そう言って早坂は立ちあがった。俺は少しはっとして顔を上げた。

「おいおい、なんだかさっきよりさらに覇気がなくなってるぞ。俺が言ったことなら聞き流しとけよ。別に君には君のちゃんとした考えがあるわけだし、今までだっていろいろなことをきちんと”自分で”判断してきたんだから、、、今までどおりでいいんだよ。人の意見なんてものは”そういうのもあるなぁ、、、。”くらいなもんで、いちいち従う必要はないんだぞ、”優等生くん”。」

早坂はそう言って俺のわきを通りすぎながら肩を軽くポンっとたたいた。

「早坂さん、その”優等生くん”ってのやめてくださいよ!ったく、、、。」

俺はつい立ち上がって反論した。

「冗談だよ、冗談!そんなにむきになるなよ。あ、ここおごってやるよ。あらためてバイトお疲れ〜ってことで。」

早坂はカウンターでコーヒー豆を受け取りながら言った。

「え、そんな、、、すみません。って、、、早坂さんもここのコーヒー豆買ってたんですね。」

「あぁ、学生時代からここのコーヒーにはお世話になってるから、、、ね、マスター。おかげで、ほんともうインスタントとか飲めなくなっちゃってさ、、、。」

「いつもごひいきにしていただいております。」

マスターがひかえめに、、、そしてうれしそうに言った。

「じゃ、またな。」

 

”カランカラン、、、。”

早坂は肩越しに手を振りながら出ていった。

「ふぅっ、、、。」

俺は腰を下ろし一息ついた。店の中を見渡すと客は1人になっている。窓の外では相変わらず人があわただしく行き来している。

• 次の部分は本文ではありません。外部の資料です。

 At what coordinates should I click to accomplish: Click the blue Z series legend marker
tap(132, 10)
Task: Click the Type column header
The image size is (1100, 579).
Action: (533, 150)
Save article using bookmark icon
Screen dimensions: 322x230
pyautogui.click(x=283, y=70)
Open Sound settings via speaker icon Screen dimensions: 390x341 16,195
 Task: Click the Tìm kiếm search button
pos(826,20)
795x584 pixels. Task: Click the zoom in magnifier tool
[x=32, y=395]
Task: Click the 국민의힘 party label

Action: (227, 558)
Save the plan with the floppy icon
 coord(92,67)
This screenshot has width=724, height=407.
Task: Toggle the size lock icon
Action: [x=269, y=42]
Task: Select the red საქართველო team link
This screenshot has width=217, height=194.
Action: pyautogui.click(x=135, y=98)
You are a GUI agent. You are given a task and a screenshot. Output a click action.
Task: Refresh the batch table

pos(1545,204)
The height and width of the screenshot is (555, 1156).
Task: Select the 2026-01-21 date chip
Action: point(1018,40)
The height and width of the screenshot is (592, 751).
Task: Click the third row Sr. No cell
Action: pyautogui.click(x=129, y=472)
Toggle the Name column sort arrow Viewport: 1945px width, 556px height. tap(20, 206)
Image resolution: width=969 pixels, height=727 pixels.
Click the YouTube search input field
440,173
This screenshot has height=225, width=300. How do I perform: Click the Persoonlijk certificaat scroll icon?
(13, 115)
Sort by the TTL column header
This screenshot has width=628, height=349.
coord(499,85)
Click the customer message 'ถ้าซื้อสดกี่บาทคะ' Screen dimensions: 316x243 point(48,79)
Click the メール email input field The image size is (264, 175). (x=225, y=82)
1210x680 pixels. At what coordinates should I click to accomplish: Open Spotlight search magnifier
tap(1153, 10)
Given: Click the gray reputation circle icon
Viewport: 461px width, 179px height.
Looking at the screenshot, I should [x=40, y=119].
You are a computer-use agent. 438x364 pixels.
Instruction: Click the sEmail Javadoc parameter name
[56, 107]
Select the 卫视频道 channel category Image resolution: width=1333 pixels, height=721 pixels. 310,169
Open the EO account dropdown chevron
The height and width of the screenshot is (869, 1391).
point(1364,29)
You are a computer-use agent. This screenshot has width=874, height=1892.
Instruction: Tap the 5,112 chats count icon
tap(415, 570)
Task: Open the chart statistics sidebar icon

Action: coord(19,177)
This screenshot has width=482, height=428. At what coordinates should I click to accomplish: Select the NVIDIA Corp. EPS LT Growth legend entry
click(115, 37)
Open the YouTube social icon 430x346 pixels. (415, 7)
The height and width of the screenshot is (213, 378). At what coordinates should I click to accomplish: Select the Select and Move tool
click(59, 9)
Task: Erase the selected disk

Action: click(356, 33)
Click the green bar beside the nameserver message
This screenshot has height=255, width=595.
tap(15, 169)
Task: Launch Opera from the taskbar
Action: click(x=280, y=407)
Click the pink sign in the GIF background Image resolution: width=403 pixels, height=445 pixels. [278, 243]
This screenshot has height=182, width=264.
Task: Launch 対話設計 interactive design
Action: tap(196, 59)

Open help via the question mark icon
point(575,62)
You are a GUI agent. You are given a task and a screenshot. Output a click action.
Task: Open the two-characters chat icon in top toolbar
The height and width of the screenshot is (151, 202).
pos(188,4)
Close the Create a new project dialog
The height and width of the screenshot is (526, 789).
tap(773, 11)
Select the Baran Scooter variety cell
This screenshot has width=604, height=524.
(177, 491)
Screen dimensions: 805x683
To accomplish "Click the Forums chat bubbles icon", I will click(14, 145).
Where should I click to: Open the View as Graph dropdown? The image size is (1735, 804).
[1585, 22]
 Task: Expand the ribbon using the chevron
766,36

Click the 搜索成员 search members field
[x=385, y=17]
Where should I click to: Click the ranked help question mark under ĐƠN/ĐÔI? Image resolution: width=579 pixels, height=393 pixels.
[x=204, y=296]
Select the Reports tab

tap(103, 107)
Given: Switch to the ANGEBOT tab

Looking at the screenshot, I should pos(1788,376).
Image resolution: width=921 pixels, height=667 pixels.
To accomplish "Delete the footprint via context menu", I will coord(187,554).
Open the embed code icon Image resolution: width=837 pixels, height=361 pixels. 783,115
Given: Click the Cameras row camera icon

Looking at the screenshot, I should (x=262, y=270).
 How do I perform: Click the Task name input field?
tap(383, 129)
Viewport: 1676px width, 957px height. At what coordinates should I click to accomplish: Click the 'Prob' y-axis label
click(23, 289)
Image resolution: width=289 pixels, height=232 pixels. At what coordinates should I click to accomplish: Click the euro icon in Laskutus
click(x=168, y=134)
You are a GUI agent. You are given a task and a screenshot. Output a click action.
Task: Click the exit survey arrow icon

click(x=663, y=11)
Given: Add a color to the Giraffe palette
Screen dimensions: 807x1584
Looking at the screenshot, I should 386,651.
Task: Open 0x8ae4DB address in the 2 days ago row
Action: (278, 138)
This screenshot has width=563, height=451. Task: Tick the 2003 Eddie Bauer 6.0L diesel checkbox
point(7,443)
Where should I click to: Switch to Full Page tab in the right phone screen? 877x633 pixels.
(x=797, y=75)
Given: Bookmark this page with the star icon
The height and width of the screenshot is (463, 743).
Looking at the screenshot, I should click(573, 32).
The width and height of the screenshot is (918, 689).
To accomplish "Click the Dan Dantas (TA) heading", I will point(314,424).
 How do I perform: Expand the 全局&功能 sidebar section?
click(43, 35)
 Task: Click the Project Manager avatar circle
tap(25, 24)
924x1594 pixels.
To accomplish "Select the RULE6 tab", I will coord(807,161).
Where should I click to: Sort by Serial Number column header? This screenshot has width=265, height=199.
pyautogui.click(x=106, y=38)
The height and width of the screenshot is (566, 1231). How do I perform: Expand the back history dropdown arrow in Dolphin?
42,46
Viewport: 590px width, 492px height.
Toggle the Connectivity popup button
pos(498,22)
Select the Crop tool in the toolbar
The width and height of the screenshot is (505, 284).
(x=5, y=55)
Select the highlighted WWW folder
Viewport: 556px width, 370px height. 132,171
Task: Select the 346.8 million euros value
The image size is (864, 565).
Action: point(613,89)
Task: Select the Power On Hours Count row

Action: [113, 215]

”あせらず多いに悩めか、、、。確かに、俺あせってて周囲が見えなくなってるのかもしれないな。”

冷めかけたコーヒーを口に含むと、いつもにくらべてなんだか少し苦く感じた。

”さて、どうしたものか、、、。”

さっきの二人がいた席を見ると、いつのまにか二人ともいなくなりテーブルの上はきれいにかたづけられていた。

”うまくいってるといいな、、。”

俺はそんなことを思いながら窓の外をぼーっと眺める。店で静かに流れている音楽が心なしかいつもより心に響いてくる感じがした。

 

「ふうっ、、、。」

無意識に今日何回かめのためいきをついた。そのためいきは、、、糸の切れた凧がふらふらと空(くう)をさまようように俺のまわりを漂っていた。